◆ TASK GOAL
In the records below, find the line that contains "The width and height of the screenshot is (1120, 630).". Retype that line and all the lines after it through the end, leaving out the pictures.

◆ SOURCE MATERIAL

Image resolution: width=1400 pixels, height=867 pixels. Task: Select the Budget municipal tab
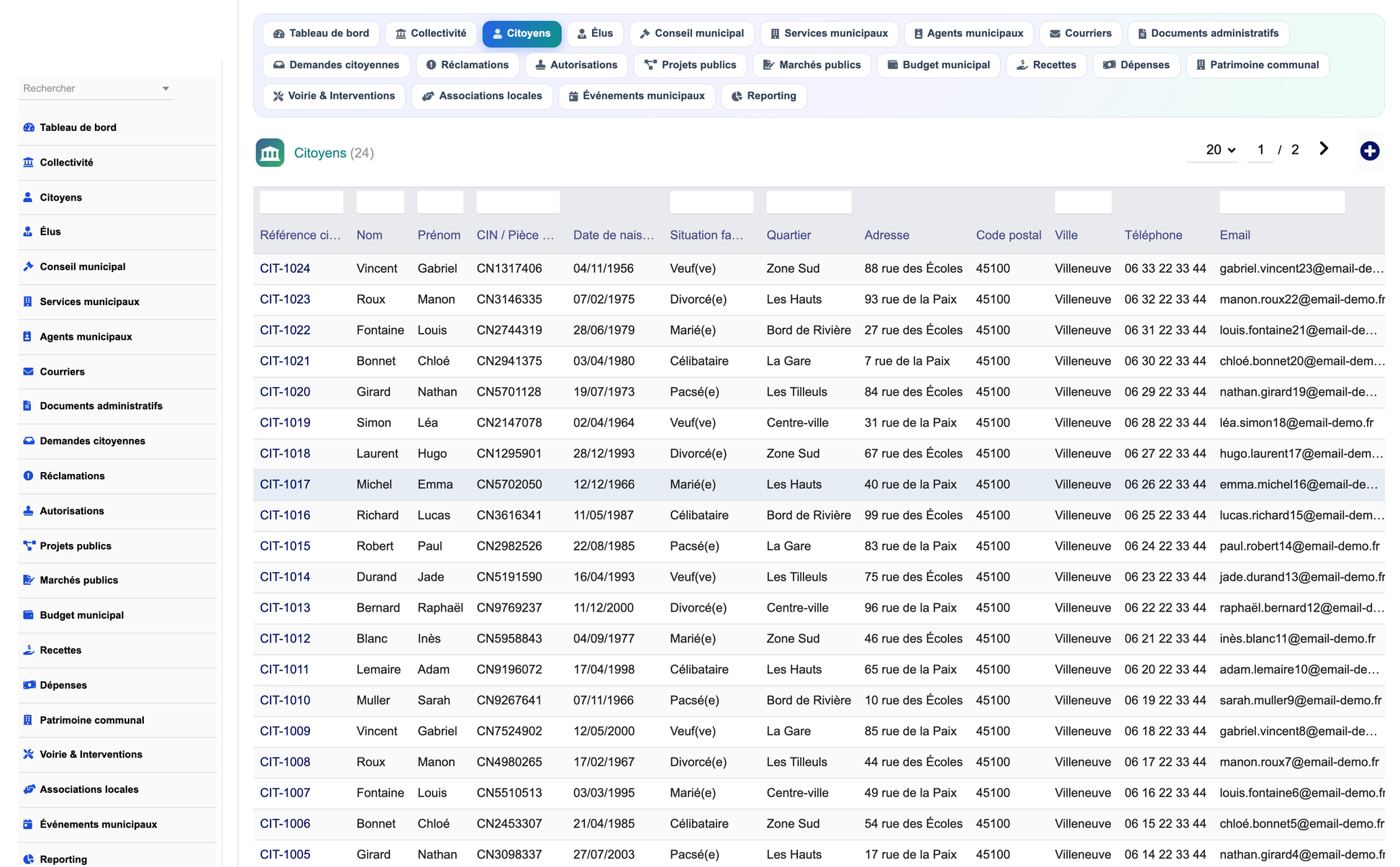click(x=938, y=65)
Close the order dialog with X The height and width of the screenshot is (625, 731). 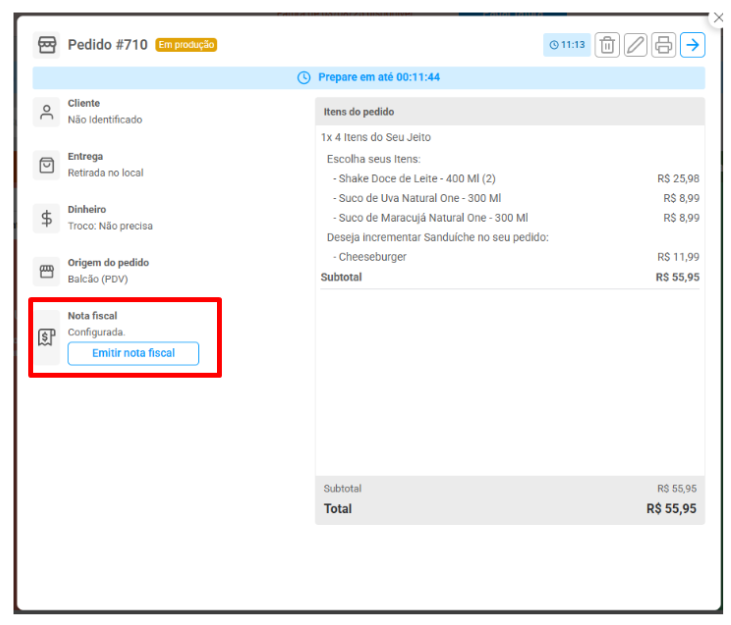click(x=718, y=18)
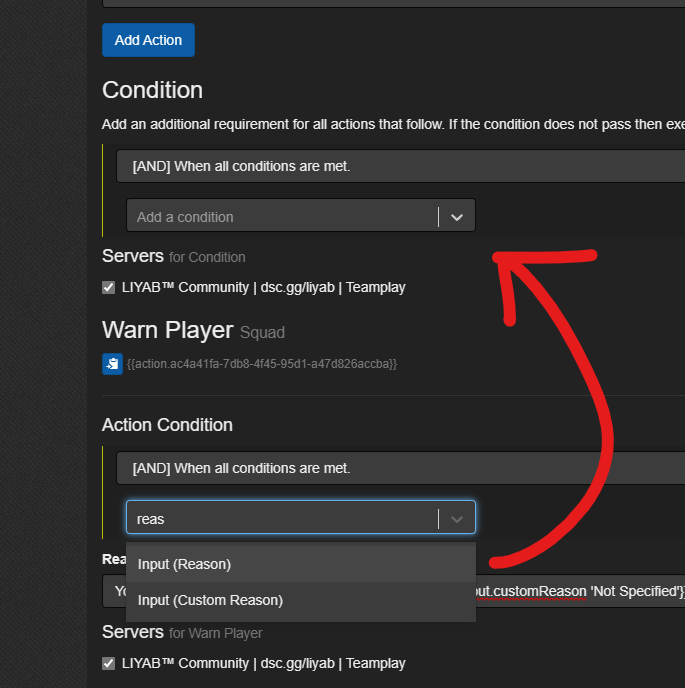The width and height of the screenshot is (685, 688).
Task: Click the Add Action button
Action: [148, 40]
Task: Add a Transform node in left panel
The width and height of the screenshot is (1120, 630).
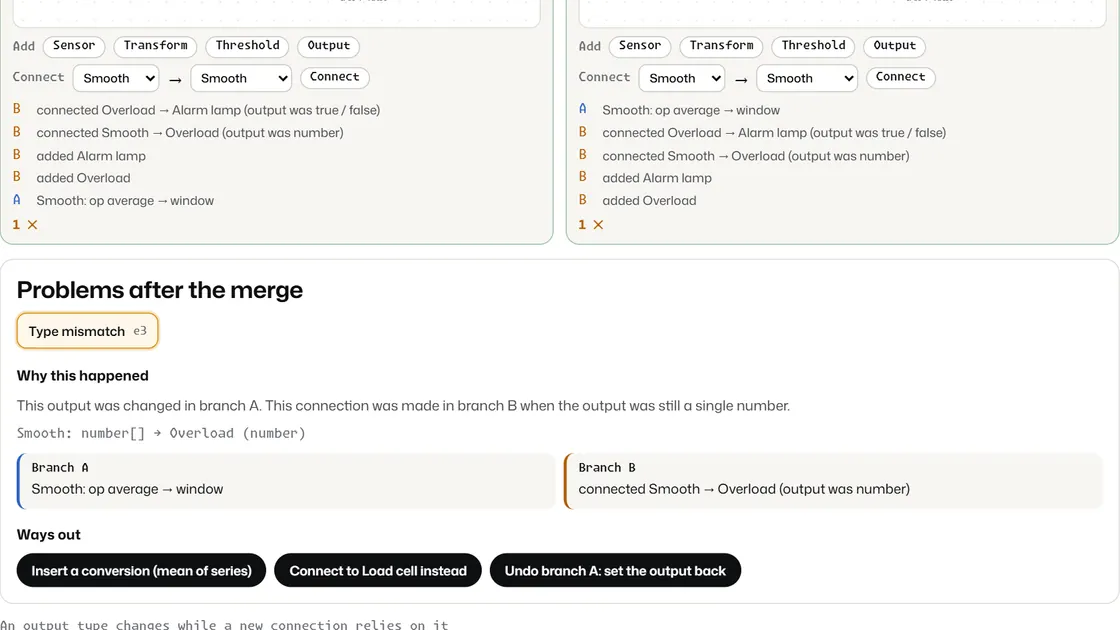Action: coord(156,46)
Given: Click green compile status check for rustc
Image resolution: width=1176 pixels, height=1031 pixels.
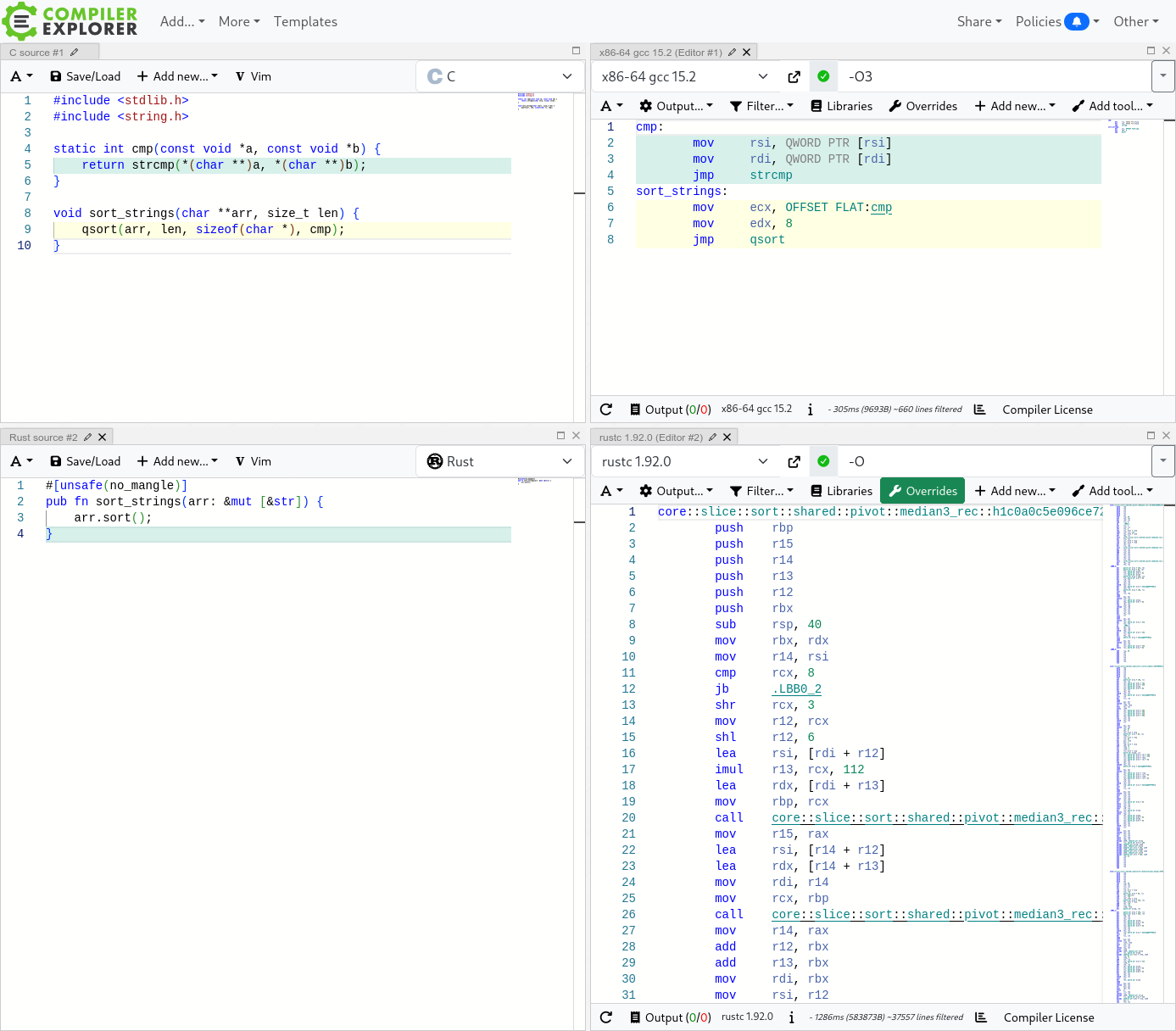Looking at the screenshot, I should [x=823, y=461].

◆ RESULT FOR THIS EXERCISE
The width and height of the screenshot is (1120, 630).
Action: coord(156,46)
Given: Click green compile status check for rustc
Image resolution: width=1176 pixels, height=1031 pixels.
Looking at the screenshot, I should [x=823, y=461].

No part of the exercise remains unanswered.